Deine essentielle göttliche Seelen-Stärke löst das Vertrauensselige, das Gemütliche, das Träge und Bequeme in Dir und Deinem Leben auf und Du wirst Dich Deinem göttlichen Seele-Geist-Wesen und der Wahrheit Gottes öffnen, weil Du erkennst, dass es keinen anderen Weg gibt und Du keine andere Wahl hast. Dieses Gefühl der Konsequenz und Erkenntnis nimmt dann eine ziemlich klar erkennbare Form an: Du hast das Gefühl, handeln zu müssen, um nicht an dem Energiestau, den Dein Super-Ego all die Jahre in Dir verursacht und durch den es Dich blockiert hat, zu ersticken oder zu explodieren!

Wenn der letzte Tropfen das Fass zum Überlaufen bringt, ist es so, dass sich die direkte Antwort Deines Seele-Geist-Wesens auf Dein Super-Ego wie eine Explosion anfühlt. Dadurch wird die göttliche Stärke als der wahre Verteidiger Deines Seele-Geist-Wesens aktiviert und gestärkt. Sie bläst den Ego-Verstand mit einer spontanen und überwältigenden Kraft hinweg, die aus dem Solarplexus kommt, eine Kraft, die keine Entschuldigungen und Ausreden kennt. Diese Bombe zerstört alle gewohnten 3D-Strukturen, Rituale und die Heimstatt Deines Super-Egos und schafft Platz für Dein neues göttliches Seelen-Sein. Es ist dabei wichtig, dass Du diese Stärke gezielt einsetzt und ihre Energie in Deiner überwältigenden Empörung nicht verschleuderst.

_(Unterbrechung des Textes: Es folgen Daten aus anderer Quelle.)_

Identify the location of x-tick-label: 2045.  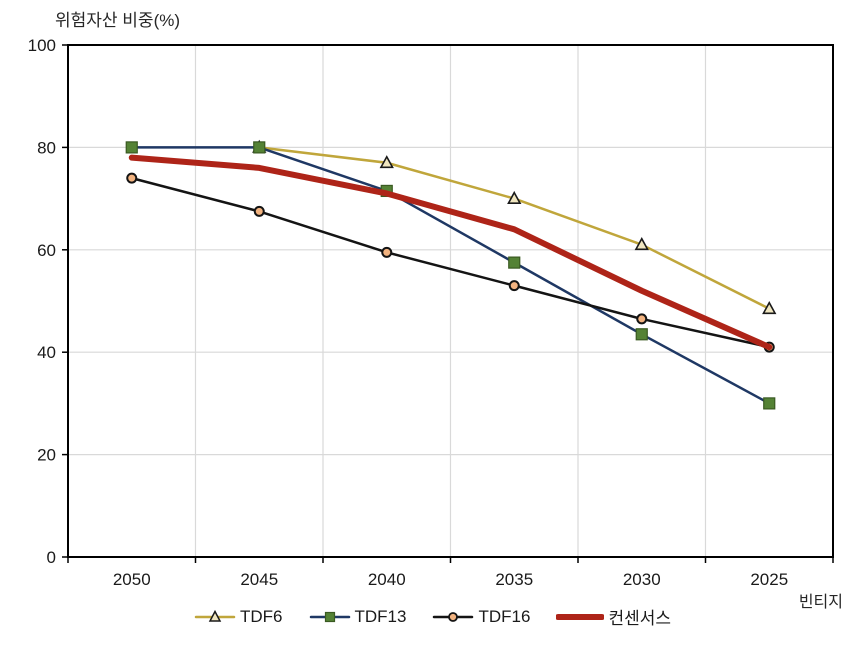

Eine Form des Unbehagens, die besonders mit einer aggressiven, direkten Reaktion auf das Super-Ego verbunden ist, ist das Gefühl, dass so etwas nicht nett sei oder sogar feindselig oder gewalttätig. In der Tat ist ein solches Verhalten gegenüber dem Super-Ego nicht nett und freundlich, aber das muss so sein und hat seinen Grund, denn auch das Super-Ego und die anti-göttliche Seite waren in der Vergangenheit alles andere als nett und freundlich zu Dir. Du kämpfst um Dein Leben – um Dein göttliches Seelen-Leben! Dabei kannst Du nicht nett sein! Wenn Du Dich von dem, von Deinem Super-Ego geschaffenen Bedürfnis, einschränken lässt, immer höflich und zuvorkommend sein zu müssen, dann wirst Du nie Deine Freiheit erlangen!

Wisse: Dein Super-Ego ist das Wesen, das von Dir immer fordert und verlangt, nett zu ihm und den anderen Menschen zu sein – besonders zu den anti-göttlichen Wesen -, um dabei die wahre Natur Deines göttlichen Selbst unbeachtet zu lassen oder gar zu verleugnen. Lerne, Dich vor solchen inneren Angriffen Deines Super-Egos zu schützen, wobei der wichtigste Schritt darin besteht, Dich mit Deinem Widerstreben auseinanderzusetzen, die volle Kraft Deiner göttlichen, intuitiven Seelen-Energie aktiv zur Verteidigung gegen Dein Super-Ego und die anti-göttliche Seite zu nutzen.

So erkenne, wie wichtig es auf dem Pfad Deiner spirituellen Entwicklung ist, Deine göttliche Seelen-Wahrheit zu verteidigen und in Deine göttliche Seelen-Stärke zu gelangen!